YACCL: Yet Another Compiler Compiler Language

Introduction

YACCL is a self-bootstrapped parser and parser-generator. It's sole aim in life is to allow software developers to quickly create efficient parsers for arbitrarily complex grammars.

It can be used either as a class library from hand-written code; as a parser for grammar specifications with hand-written action routines; or as a code generator for the same, creating stand-alone (but easy to read and debug) parsers.

Enough with this equivocation, on with some examples.

Getting Started.

Download and unzip the YACCL ZIP-file distribution into some convenient directory by clicking here:

The ZIP file paths are all prefixed with the yaccl-1.0 prefix (or whatever the latest release is), so no need to worry about naming collisions.

Before you proceed with this tutorial, you need to configure the software. You need to build shell-scripts to launch the components in the correct manner.

This should require only execution of two commands:

        configure
        bin\setup (or source bin/setup on Unix)

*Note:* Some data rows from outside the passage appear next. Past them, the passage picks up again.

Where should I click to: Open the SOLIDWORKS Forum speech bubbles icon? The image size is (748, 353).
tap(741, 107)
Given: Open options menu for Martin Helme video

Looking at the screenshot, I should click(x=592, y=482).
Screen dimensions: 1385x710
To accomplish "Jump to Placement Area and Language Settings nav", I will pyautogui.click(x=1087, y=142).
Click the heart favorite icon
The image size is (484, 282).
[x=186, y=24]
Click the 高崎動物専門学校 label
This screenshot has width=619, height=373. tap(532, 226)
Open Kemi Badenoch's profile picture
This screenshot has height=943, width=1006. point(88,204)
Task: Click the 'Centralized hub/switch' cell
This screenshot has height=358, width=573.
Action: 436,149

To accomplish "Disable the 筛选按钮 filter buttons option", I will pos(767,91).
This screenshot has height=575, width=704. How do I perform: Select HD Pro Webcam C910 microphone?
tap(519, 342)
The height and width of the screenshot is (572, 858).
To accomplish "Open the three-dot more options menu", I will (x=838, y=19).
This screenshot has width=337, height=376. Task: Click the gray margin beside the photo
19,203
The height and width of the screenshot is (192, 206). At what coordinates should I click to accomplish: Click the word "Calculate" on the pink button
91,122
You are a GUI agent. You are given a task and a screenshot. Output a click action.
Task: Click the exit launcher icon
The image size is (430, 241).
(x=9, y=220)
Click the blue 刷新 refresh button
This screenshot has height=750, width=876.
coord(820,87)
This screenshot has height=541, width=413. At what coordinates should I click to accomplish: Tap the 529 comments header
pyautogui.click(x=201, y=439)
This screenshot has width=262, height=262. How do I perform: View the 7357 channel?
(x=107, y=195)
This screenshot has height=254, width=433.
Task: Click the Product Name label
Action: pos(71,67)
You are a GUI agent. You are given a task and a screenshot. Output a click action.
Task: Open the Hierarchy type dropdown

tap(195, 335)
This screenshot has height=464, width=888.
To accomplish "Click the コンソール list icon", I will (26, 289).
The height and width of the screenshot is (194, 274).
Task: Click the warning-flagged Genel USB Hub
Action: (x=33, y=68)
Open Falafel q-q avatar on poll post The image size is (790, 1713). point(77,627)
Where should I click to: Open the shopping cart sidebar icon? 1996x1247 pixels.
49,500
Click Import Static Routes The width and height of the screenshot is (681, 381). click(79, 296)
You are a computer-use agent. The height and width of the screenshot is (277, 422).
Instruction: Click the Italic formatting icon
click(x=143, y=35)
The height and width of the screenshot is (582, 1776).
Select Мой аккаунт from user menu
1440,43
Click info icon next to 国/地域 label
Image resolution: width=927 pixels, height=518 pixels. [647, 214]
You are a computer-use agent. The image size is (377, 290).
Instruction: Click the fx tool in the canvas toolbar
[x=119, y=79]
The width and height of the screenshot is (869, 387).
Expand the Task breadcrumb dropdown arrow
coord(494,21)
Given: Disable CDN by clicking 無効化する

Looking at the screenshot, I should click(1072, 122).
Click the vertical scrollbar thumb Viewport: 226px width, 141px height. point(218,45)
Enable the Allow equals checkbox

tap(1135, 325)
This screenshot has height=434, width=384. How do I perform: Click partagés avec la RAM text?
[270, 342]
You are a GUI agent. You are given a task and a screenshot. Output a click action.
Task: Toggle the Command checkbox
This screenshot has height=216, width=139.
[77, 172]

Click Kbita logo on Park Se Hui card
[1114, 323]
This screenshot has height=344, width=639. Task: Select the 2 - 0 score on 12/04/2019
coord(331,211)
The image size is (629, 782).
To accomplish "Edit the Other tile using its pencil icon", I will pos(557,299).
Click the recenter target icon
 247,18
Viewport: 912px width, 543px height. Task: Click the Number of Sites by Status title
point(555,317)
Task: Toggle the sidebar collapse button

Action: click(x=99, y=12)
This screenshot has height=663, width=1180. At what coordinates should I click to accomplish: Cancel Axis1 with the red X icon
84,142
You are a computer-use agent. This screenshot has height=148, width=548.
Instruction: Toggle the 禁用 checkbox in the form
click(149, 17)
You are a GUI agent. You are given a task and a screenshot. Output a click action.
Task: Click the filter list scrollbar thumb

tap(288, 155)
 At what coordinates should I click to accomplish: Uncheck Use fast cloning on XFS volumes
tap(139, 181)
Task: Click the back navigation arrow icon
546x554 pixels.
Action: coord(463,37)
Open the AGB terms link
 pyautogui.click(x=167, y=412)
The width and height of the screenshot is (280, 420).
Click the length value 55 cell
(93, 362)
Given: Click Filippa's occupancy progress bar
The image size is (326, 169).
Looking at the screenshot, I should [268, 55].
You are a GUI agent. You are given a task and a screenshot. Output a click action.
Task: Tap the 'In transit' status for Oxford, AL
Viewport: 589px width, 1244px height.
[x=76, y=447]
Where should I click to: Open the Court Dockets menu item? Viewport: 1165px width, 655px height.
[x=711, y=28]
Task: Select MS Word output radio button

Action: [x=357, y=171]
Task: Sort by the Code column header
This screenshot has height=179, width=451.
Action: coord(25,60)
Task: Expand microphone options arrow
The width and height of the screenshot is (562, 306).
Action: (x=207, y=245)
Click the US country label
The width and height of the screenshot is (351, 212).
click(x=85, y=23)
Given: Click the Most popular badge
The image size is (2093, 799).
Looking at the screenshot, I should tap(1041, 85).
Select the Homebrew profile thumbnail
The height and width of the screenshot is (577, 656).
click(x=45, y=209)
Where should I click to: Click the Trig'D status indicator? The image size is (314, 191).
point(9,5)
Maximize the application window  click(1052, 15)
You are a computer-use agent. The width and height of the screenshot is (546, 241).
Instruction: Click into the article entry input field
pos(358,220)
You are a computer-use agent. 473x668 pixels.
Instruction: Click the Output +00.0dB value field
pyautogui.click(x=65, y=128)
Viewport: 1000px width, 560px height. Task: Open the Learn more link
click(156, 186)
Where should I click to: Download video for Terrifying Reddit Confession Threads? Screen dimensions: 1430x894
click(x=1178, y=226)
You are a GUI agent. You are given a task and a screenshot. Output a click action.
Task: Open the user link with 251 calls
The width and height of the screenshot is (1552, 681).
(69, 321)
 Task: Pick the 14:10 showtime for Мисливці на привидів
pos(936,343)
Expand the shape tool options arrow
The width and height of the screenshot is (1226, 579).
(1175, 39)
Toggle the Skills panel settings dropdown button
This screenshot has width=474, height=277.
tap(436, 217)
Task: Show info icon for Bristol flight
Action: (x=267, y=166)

As with most installations, there is plenty that can go wrong. If you see a message such as the following:

	C:\yaccl>configure
	WARNING: Unable to location 'tools.jar' on your path or classpath.
	WARNING: the 'yacclc' tool will probably fail to compile code.
	WARNING: java.home=C:\PROGRAM FILES\JAVA\J2RE1.4.0
	WARNING: java.class.path=.;d:\Blazix\blazix.jar;classes

you will find that the examples which demonstrate automatic code compilation of grammar derived source will fail to build. In this instance the problem is that the 'java.exe' JVM runtime is from a JRE, not a JDK.

There are two ways to solve this problem:

Add the 'bin' directory for a JDK java.exe to your path
Add the tools.jar file from your JDK to the CLASSPATH variable

YACCL is a developer tool, and you will need to have a JDK on your path for things to work properly. It was developed and tested with JDK 1.3.1-b24, the JDK which comes with JBuilder6, and should work properly with any later production-release JDK (avoid the beta's).

Before embarking on the tutorial it's a good idea to compile all the examples as follows:

        cd src
        javac examples/*.java

At this point there are two tracks you can take in this introduction document:

Building a parser by writing code
Building a parser using the YACCL grammar

Example 1: A simple calculator.

Well, what sort of parser tutorial would this be if we didn't implement a four-function calculator first. Here's how you do the parser, using the RDP class in the com.simontuffs.yaccl package:

        // A simple four function calculator (+,-,*,/).
        RDP parser = new RDP();
        Terminal sum = parser.new NonTerminal("sum");
        Terminal mul = parser.new NonTerminal("mul");
        Terminal integer = parser.new Chars('0','9').plus();

        sum.match(mul.star(parser.terminal("+").or("-").and(mul)));
        mul.match(integer.star(parser.terminal("*").or("/").and(integer)));
        parser.expression("1+2*3-4/5");
        System.out.println(parser.parse(sum));

Now if you've used parser generators before, you will know that writing eight lines of Java to do this job isn't bad. First instantiate the RDP (Recursive Descent Parser) object called parser, then use it to create two NonTerminal objects. NonTerminal is an inner class of RDP, as are most of the useful classes you will come across in this software.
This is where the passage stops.